Лицо Стэнхопа мало-помалу стало таким бледным, словно кровь не струилась у него под кожей. Он сел в кресло и весь сжался, как бы желая стать незаметным; раз-другой, правда, глаза его метали взгляды, похожие на диких зверей, сокрушающих свою клетку, но он тотчас же заманил их обратно, усмирил, затаил дыханье; пальцы Стэнхопа теребили цепочку лорнета, когда же президент смолк, он мгновенно вскочил. Трудно ему было прийти в себя, трудно подыскать слова, губы его дергались, нельзя было понять, старается он подавить смех или физическую боль; когда же он дотронулся до руки президента, мороз пробежал у него по коже. Двойник стоял рядом с ним, тень прожитого, содеянного, упущенного, и шептал ему на ухо слова предательства; тем не менее глаза его были влажны, когда он сказал:

– Я понял, и вот все, что я могу ответить: считайте меня своим другом, ваше превосходительство, и помощником тоже. Ваше доверие для меня знаменье свыше. Но что служит вам порукой? Откуда вы знаете, что не открыли свое сердце недостойному, разве что умеющему лицемерить лучше других? Я мог бы увезти Каспара, я и сейчас могу…

– Если лжив взгляд, который сейчас устремлен на меня, милорд, тогда поиски правды на земле я готов назвать пустой выдумкой, – живо перебил его Фейербах. – Увезти, увезти Каспара, – добродушно посмеиваясь, продолжал он. – Вы шутите, я бы не посоветовал это делать никому, кто еще не разлюбил солнечный свет.

Стэнхоп на некоторое время погрузился в глубокую задумчивость, потом вдруг быстро спросил:

– Но что же будет? Действовать надо безотлагательно. Куда пристроить Каспара?

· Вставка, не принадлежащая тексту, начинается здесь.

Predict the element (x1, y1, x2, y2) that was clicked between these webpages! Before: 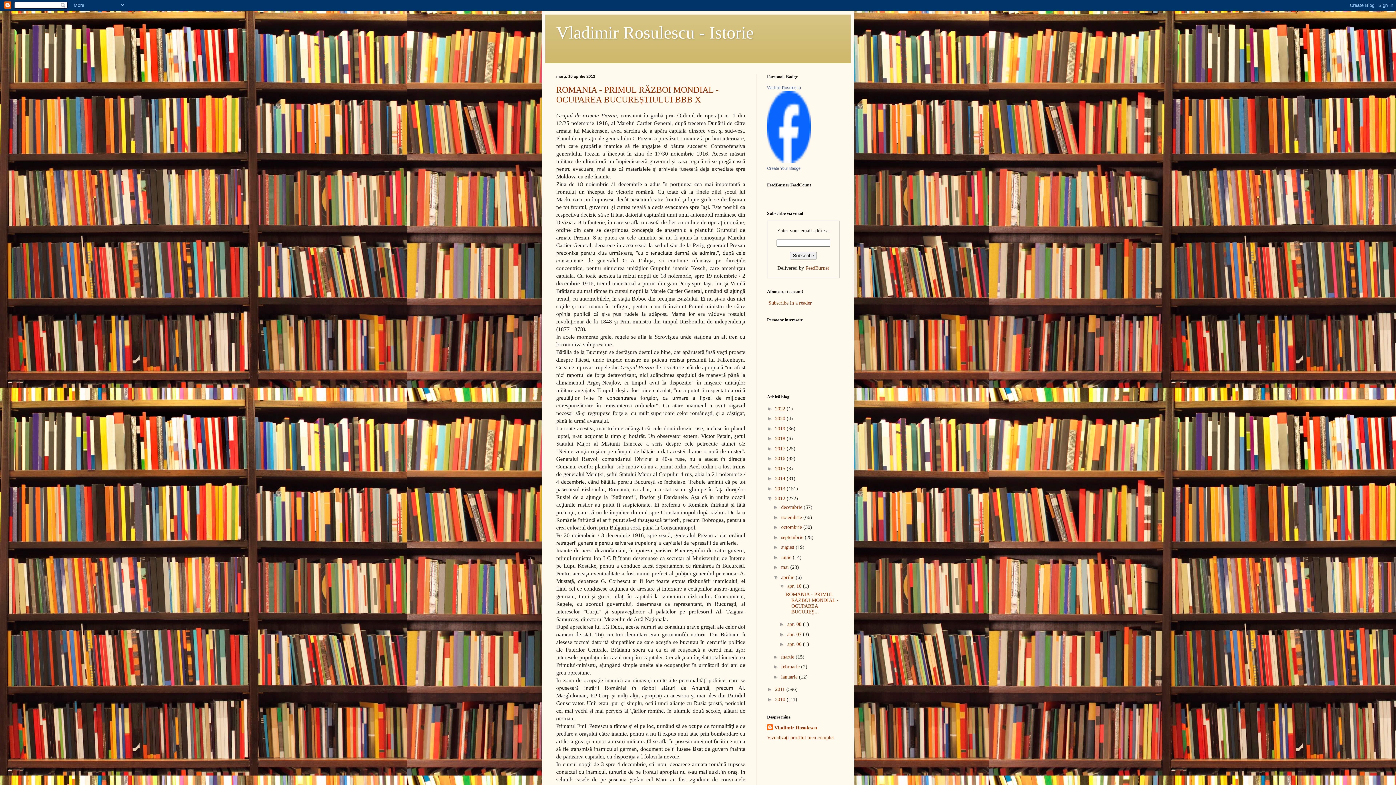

– Его надо привезти сюда, в Ансбах, – тоном, не терпящим возражений, отвечал Фейербах.

– Сюда? К вам?

– Нет, не ко мне. Это, к сожалению, невозможно, и по самым разным причинам. У меня много работы, я должен часто быть один, мне приходится много ездить, здоровье мое расшатано, характер не соответствует роли, которую бы мне пришлось взять на себя, да и самое дело не допускает личных отношений.

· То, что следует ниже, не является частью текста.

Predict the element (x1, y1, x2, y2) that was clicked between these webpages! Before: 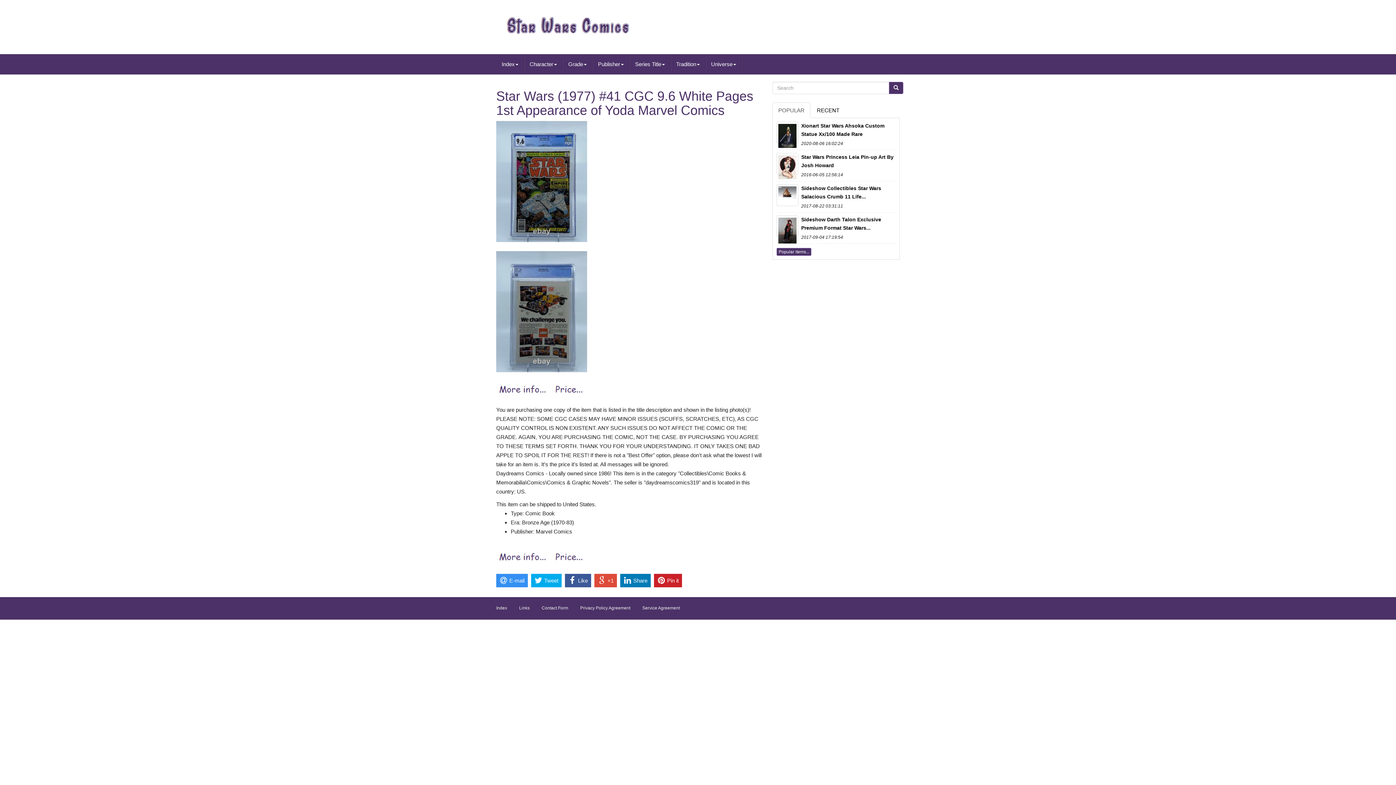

Стэнхоп облегченно вздохнул.

– Итак, куда же пристроить Каспара? – настаивал он.

– Я поговорю с одной семьей, где ему будет обеспечен хороший уход, а также поддержка, духовная и нравственная. Я еще сегодня посоветуюсь с фрау фон Имхоф, она знает всех здешних жителей. Вы можете быть уверены, милорд, что я буду печься о юноше, как о собственном сыне. С нюрнбергскими безобразиями покончено. Вряд ли стоит оговаривать, что вашему общению с Каспаром я никаких препятствий чинить не собираюсь, господин граф. Мой дом – ваш дом. Поверьте, что под суровой оболочкой чиновника и судьи бьется чувствительное к дружбе сердце. Среди здешнего мелкодушья человек с большой буквы, право же, редкость.

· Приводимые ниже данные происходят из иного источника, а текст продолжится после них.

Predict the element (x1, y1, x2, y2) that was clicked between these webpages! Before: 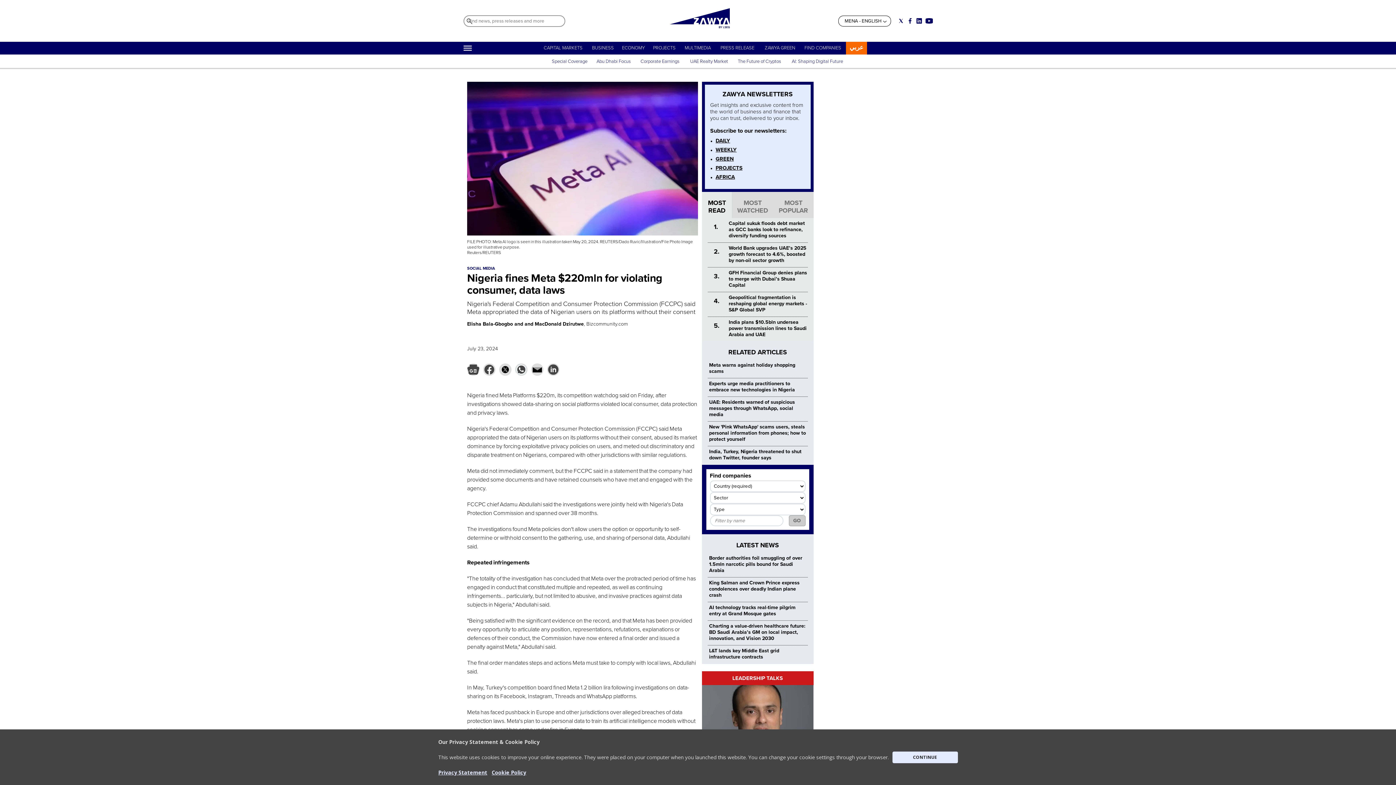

Они еще наскоро обсудили, что следует написать господину фон Тухеру и нюрнбергскому магистрату, и Стэнхоп откланялся.

После его ухода президент, погруженный в размышления, долго шагал из угла в угол. С минуты на минуту его лицо становилось все более тревожным и сумрачным. Странное, грызущее, неотвратимое чувство недоверия снедало его душу. Чем больше времени отделяло его от момента, когда граф скрылся за дверью, тем мучительнее становилось это чувство. Слишком хорошо он знал людей, чтобы некоторые приметы не внушили ему подозрений. Внезапно хлопнув себя рукою по лбу, он ринулся к письменному столу и в спешке написал три письма: в Париж – одному высокопоставленному другу-англичанину, в Лондон – баварскому поверенному в делах, и третье – министру юстиции, доктору фон Клейншродту, в Мюнхен. В первых двух он запрашивал подробные сведения о графе Стэнхопе, в последнем – извещал о своем скором прибытии в столицу и ходатайствовал об отпуске для этой поездки.